Geo-Spatial Analysis
Project details
Description
Objective
The basic idea of analyzing the Zomato dataset is to get a fair idea about the factors affecting the establishment of different types of restaurants at different places in Bengaluru. This Zomato data aims at analyzing demography of the location. Most importantly it will help new restaurants in deciding their theme, menus, cuisine, cost, etc for a particular location. It also aims at finding similarity between neighborhoods of Bengaluru on the basis of food.

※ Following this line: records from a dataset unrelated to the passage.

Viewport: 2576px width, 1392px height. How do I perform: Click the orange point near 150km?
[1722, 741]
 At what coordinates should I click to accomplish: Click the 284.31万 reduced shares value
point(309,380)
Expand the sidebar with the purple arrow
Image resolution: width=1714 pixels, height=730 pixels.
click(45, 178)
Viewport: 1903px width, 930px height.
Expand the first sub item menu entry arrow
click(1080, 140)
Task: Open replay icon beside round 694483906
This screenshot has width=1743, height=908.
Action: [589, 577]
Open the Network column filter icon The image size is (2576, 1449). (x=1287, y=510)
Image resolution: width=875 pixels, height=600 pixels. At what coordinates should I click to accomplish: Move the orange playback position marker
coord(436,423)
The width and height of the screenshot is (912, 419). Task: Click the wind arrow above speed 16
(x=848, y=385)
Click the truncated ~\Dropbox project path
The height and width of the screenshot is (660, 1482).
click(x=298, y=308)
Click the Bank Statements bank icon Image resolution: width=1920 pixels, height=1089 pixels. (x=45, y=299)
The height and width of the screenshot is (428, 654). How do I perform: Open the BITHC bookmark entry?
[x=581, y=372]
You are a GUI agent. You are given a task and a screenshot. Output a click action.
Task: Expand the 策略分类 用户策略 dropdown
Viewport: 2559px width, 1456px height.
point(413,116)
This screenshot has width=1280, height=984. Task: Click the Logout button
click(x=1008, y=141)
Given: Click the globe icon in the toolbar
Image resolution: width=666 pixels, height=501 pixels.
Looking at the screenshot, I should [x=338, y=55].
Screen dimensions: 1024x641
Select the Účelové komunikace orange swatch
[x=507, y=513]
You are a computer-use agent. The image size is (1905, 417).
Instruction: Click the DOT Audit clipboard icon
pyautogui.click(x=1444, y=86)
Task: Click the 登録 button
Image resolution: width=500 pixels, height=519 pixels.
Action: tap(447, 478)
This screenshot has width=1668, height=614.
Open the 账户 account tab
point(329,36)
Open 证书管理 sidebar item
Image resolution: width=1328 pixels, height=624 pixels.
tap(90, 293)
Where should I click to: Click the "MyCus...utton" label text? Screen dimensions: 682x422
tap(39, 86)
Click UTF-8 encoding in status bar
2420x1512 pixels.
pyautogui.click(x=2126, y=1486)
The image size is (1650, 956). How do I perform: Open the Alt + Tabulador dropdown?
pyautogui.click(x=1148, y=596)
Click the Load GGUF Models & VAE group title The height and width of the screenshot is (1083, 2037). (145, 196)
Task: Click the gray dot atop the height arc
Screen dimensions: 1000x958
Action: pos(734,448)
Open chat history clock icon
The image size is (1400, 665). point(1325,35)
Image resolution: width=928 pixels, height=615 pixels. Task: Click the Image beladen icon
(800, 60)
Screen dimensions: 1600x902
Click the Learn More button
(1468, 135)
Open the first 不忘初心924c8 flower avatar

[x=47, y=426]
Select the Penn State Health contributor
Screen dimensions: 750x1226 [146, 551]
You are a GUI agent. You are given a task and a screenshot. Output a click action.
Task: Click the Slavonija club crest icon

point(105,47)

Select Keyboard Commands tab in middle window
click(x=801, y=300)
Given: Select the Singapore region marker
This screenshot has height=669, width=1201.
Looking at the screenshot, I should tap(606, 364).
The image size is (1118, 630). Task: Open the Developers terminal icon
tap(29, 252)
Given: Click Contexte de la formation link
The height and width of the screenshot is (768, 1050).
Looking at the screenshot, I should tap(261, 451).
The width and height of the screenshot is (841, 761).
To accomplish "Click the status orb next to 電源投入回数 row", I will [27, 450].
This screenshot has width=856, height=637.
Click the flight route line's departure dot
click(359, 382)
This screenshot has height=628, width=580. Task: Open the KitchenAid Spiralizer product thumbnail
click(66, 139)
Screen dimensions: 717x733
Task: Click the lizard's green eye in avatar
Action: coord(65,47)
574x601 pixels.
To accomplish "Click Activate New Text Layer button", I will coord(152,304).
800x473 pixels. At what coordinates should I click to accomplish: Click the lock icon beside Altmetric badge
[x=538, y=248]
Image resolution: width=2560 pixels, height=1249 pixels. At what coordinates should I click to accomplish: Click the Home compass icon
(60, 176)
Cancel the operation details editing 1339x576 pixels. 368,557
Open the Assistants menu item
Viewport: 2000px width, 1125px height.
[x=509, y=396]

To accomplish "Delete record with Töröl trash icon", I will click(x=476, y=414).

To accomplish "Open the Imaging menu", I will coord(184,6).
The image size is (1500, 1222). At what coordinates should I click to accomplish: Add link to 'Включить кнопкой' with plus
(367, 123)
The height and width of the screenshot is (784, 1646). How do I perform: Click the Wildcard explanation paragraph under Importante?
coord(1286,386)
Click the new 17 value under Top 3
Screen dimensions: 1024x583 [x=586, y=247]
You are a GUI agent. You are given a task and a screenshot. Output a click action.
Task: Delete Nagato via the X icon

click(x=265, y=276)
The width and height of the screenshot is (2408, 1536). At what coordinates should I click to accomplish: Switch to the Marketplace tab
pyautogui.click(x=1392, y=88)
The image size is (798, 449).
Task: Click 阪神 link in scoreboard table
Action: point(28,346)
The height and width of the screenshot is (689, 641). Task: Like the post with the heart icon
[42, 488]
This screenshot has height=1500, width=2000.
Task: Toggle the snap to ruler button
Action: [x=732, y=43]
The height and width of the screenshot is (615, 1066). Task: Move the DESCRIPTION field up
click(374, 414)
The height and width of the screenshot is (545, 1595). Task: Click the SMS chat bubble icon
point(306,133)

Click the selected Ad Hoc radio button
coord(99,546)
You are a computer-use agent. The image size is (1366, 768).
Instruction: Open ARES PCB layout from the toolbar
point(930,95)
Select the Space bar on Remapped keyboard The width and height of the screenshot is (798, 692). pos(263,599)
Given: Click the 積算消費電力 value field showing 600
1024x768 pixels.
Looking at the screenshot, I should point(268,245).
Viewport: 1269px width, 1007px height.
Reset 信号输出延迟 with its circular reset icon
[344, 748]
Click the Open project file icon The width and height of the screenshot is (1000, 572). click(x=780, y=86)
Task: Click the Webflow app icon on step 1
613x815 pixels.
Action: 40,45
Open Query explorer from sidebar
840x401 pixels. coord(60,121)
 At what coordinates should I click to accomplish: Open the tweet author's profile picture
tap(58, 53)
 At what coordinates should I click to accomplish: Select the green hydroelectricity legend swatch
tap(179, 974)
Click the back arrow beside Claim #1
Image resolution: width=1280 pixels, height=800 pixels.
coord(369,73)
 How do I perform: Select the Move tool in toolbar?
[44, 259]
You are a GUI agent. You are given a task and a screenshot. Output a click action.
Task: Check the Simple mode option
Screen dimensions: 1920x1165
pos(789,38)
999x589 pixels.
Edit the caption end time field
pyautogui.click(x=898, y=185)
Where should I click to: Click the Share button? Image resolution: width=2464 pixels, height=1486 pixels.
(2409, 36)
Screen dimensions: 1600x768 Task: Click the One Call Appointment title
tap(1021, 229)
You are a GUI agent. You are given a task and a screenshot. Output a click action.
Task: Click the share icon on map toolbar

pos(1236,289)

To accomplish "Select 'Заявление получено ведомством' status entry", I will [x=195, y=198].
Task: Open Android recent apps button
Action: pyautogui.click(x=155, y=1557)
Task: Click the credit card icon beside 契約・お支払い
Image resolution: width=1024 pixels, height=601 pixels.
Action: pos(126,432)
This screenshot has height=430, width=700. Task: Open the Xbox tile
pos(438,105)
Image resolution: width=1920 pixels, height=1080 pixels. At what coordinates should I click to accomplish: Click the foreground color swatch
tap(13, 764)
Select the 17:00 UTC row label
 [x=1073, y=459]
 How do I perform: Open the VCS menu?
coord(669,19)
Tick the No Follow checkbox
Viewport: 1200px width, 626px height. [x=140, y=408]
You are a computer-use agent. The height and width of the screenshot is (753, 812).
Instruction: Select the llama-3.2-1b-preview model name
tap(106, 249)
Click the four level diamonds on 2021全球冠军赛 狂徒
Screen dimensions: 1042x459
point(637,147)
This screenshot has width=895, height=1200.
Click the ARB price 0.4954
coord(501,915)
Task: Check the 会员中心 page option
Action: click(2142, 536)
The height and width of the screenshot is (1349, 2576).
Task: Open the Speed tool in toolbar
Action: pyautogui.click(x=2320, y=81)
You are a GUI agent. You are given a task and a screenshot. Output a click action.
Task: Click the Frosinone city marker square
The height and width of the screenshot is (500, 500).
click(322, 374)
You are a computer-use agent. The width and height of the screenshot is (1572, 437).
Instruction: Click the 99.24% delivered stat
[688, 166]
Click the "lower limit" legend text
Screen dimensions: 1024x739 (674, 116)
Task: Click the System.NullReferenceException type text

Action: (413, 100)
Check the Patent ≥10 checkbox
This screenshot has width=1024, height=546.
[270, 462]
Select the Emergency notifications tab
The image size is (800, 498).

Data Analysis Using Python
Work flow of process:
1. Data Collection
2. Data Cleaning
3. Performing EDA
4. Performing Geospatial Analysis
5. Performing Sentiment Analysis
Tools Used:
Jupyter Notebook is used as IDE. Among the Python libraries, Pandas and NumPy are used for handling data, preprocessing, and mathematical operations, respectively. Plotly, Seaborn, and Matplotlib are used for visualizing plots.
Conclusion:
Cafe Coffee Day dominates the restaurant chain landscape followed by Onesta and then Empire.
Online orders are accepted by 64.4% of restaurants, whereas 35.6% of restaurants do not accept them.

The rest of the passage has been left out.